▶ [Problem]: Find the line holding "Given: Switch to page tab 2" in the entries below. Give it again exactly, along with every line after it up to and including the line holding "Like tucute.to.be.cisgender's comment heart".

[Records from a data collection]
- Opening Delimiter -
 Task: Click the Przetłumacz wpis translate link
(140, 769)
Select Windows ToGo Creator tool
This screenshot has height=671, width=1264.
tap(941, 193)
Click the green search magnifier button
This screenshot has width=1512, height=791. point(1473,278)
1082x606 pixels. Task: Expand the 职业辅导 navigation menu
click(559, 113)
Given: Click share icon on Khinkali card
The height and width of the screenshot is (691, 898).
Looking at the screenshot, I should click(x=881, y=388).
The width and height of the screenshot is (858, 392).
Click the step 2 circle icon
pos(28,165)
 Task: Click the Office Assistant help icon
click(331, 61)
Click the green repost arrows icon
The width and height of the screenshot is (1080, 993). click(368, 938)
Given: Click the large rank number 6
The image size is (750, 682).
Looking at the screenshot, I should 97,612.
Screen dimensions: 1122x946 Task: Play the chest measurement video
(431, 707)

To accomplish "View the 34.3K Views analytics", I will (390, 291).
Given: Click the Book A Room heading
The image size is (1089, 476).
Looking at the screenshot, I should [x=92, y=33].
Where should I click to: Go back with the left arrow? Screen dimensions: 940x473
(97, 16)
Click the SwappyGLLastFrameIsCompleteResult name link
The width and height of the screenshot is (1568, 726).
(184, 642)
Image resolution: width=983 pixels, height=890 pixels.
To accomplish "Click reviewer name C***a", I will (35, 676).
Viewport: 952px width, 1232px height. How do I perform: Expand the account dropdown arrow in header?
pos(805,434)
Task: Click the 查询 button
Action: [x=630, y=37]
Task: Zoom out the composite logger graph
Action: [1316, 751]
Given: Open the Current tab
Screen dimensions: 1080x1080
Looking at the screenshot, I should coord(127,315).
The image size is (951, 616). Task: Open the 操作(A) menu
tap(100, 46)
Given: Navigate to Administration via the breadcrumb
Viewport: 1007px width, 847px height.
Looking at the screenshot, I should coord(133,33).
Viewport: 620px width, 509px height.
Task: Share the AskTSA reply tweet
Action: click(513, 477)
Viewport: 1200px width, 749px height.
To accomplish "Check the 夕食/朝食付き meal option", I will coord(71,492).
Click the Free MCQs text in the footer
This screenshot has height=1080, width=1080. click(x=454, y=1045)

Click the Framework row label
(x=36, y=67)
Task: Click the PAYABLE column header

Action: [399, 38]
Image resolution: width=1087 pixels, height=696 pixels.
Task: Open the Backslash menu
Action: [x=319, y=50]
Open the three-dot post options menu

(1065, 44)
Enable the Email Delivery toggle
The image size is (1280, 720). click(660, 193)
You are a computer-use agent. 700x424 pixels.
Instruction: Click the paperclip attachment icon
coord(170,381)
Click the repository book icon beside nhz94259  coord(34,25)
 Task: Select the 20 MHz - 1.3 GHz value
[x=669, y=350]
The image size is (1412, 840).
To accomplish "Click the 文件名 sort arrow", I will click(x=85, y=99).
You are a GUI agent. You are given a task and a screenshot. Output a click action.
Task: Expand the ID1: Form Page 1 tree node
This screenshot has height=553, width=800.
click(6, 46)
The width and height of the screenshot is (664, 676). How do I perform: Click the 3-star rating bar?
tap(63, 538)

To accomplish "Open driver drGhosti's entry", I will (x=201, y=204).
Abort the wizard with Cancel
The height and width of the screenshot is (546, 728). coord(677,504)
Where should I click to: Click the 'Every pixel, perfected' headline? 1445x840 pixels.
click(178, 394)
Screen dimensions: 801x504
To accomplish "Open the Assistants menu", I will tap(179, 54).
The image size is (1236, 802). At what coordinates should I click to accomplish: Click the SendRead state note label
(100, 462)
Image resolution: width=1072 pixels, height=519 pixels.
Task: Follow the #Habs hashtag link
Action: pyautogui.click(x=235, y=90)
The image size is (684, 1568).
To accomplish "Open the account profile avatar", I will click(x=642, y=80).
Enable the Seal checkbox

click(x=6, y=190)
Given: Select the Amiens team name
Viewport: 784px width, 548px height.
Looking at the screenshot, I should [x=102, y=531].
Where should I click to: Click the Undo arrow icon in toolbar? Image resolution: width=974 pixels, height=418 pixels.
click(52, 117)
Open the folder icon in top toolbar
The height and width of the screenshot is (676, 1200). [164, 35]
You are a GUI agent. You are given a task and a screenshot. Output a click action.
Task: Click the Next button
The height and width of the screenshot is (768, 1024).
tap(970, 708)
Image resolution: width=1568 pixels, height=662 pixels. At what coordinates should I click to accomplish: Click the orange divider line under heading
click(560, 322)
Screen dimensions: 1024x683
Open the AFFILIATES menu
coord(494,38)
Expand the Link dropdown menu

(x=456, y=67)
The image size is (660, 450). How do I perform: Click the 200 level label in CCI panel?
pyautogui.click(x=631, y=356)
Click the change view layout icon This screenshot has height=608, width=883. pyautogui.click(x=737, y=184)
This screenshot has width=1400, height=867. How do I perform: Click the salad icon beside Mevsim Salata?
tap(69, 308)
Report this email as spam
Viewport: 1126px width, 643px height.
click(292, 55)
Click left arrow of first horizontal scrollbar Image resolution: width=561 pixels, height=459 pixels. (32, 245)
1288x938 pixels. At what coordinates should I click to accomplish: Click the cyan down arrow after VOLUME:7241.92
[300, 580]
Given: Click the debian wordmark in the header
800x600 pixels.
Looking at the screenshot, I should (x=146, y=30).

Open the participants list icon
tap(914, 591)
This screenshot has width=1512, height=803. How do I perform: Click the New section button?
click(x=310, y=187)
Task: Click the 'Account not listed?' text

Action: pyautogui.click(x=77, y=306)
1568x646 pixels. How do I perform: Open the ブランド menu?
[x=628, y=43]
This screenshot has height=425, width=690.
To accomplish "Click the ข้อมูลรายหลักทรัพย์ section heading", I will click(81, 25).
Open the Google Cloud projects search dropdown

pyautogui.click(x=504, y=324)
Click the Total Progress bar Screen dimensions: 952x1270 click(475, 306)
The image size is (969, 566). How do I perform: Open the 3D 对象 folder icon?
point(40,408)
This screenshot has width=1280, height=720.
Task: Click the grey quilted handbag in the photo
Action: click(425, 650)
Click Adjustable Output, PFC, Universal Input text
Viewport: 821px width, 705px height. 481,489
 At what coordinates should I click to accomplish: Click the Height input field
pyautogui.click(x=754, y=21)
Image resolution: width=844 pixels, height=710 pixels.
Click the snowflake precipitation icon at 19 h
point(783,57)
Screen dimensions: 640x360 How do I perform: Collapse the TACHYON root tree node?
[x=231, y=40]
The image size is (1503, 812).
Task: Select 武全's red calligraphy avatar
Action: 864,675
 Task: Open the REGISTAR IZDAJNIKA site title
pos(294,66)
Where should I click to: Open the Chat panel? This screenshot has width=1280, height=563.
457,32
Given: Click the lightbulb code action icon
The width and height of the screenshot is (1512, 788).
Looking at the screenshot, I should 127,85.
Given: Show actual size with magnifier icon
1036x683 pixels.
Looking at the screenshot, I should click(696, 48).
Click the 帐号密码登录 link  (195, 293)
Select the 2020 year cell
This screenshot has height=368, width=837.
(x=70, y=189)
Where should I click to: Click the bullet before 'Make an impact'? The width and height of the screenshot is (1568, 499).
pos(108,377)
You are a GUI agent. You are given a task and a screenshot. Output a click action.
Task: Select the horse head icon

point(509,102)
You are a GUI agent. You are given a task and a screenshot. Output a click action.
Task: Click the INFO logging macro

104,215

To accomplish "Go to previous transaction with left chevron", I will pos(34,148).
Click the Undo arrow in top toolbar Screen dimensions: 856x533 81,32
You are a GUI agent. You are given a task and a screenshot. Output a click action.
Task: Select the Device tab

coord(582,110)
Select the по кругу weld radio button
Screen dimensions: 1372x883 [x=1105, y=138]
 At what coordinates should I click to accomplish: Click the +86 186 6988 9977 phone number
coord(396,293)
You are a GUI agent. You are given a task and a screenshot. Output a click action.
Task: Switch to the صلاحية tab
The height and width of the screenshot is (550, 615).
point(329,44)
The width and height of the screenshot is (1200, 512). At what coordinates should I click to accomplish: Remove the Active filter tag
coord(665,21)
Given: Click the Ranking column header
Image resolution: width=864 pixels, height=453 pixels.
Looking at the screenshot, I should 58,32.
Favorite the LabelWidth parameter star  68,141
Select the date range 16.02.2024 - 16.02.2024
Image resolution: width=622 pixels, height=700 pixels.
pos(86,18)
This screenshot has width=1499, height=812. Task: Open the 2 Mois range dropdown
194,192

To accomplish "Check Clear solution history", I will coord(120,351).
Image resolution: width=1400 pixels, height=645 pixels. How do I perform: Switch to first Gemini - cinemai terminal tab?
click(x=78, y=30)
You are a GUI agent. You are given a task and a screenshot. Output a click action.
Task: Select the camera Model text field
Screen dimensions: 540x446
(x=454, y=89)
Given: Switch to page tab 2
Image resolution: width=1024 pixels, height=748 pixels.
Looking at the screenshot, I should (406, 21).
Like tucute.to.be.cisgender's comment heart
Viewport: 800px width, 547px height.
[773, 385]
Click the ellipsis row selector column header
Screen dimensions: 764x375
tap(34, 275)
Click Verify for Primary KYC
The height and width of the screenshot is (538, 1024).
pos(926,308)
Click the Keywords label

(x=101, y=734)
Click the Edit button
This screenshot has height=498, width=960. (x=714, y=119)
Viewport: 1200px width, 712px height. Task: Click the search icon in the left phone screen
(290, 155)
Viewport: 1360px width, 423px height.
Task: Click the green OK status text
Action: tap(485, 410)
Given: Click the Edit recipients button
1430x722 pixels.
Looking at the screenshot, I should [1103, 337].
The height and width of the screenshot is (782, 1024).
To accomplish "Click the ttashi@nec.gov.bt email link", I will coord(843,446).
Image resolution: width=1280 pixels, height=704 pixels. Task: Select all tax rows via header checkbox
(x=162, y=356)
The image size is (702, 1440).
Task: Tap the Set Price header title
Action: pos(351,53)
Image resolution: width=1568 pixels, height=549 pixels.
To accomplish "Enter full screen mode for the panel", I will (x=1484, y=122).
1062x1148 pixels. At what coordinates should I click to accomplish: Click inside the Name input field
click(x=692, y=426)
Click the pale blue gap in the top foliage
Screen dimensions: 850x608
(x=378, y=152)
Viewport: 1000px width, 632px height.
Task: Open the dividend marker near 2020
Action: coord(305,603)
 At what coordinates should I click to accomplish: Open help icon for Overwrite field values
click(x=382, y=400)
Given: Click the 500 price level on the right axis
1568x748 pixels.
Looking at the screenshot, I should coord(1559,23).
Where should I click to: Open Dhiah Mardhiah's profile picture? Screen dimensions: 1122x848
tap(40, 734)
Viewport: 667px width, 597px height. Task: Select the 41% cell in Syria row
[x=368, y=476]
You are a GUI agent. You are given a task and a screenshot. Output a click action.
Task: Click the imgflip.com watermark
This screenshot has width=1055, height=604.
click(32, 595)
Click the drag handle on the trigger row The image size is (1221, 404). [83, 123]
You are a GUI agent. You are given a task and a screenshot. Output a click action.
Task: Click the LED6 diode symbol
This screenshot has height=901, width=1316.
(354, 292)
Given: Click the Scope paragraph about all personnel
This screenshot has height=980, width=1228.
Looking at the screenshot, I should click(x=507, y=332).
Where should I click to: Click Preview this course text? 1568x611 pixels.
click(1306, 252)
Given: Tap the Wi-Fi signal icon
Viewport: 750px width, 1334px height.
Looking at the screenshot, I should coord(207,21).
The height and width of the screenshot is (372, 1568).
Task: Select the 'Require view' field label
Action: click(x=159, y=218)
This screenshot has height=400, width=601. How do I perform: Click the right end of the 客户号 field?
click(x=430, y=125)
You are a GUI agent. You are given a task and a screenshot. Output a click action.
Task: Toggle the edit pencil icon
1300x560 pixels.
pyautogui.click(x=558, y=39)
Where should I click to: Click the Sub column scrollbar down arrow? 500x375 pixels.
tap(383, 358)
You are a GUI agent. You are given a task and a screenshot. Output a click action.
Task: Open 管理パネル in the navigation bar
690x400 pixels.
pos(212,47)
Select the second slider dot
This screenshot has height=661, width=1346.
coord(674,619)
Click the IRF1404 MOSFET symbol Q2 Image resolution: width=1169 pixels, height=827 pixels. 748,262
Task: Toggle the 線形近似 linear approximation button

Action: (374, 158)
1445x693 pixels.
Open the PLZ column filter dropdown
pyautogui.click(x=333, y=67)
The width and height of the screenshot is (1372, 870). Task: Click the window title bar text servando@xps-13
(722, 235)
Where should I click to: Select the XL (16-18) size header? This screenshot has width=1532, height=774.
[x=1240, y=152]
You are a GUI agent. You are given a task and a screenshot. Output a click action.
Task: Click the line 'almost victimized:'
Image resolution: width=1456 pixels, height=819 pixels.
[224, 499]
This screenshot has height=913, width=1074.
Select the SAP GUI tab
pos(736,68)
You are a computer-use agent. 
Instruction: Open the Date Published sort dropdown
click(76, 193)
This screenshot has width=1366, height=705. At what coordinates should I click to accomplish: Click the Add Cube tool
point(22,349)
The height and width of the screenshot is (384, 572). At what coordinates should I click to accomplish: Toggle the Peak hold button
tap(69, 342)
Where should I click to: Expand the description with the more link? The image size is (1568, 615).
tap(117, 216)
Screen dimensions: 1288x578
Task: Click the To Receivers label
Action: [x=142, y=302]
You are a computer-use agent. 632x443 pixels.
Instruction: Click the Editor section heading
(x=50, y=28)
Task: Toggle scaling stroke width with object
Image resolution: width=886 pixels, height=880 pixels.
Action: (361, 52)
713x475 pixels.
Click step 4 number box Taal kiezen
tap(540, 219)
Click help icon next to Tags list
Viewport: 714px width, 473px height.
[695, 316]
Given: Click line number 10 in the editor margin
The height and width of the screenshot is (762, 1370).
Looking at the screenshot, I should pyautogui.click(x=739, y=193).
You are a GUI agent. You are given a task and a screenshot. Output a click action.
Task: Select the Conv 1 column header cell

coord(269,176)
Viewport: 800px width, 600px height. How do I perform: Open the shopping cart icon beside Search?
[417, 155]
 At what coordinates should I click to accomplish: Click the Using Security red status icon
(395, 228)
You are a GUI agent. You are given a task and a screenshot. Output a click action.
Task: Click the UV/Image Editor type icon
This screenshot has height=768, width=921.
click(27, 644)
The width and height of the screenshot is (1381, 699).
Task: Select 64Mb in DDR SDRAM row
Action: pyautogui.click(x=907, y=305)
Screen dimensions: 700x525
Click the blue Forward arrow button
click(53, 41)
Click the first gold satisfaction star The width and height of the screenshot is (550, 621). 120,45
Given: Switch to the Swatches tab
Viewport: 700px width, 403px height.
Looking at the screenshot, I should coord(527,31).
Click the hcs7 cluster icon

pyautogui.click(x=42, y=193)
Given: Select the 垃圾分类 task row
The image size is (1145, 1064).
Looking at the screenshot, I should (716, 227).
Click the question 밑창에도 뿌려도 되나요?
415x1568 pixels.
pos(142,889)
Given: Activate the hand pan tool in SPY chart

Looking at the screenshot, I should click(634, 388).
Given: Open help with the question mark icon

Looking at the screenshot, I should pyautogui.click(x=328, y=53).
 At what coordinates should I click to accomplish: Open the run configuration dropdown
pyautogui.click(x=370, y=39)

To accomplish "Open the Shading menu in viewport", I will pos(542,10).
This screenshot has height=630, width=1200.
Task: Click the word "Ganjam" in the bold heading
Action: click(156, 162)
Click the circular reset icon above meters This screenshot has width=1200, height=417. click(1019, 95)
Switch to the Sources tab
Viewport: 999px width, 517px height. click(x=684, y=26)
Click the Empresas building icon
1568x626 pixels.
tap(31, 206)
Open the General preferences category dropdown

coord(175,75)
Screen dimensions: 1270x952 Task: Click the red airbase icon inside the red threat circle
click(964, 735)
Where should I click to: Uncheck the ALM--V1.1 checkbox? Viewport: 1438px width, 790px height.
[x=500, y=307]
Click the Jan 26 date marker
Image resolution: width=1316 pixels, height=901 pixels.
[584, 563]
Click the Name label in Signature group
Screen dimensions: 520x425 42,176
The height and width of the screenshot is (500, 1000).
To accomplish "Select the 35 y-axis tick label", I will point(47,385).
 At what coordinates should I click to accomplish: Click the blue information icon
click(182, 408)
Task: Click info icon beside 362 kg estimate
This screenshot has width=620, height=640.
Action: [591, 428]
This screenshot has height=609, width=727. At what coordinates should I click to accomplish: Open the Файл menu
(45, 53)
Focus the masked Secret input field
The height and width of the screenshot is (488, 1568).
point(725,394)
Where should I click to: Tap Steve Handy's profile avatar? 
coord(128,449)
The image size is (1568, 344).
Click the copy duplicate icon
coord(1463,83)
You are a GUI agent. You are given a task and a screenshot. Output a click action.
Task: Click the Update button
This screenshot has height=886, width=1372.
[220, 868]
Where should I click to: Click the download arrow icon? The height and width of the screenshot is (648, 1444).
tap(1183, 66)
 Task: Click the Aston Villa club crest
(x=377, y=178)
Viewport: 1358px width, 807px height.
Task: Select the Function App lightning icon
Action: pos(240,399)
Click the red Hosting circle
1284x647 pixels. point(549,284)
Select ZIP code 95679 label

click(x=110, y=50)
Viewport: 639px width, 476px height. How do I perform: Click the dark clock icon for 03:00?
- Closing Delimiter -
▶ [Solution to the problem]:
Given: Switch to page tab 2
Image resolution: width=1024 pixels, height=748 pixels.
Looking at the screenshot, I should (406, 21).
Like tucute.to.be.cisgender's comment heart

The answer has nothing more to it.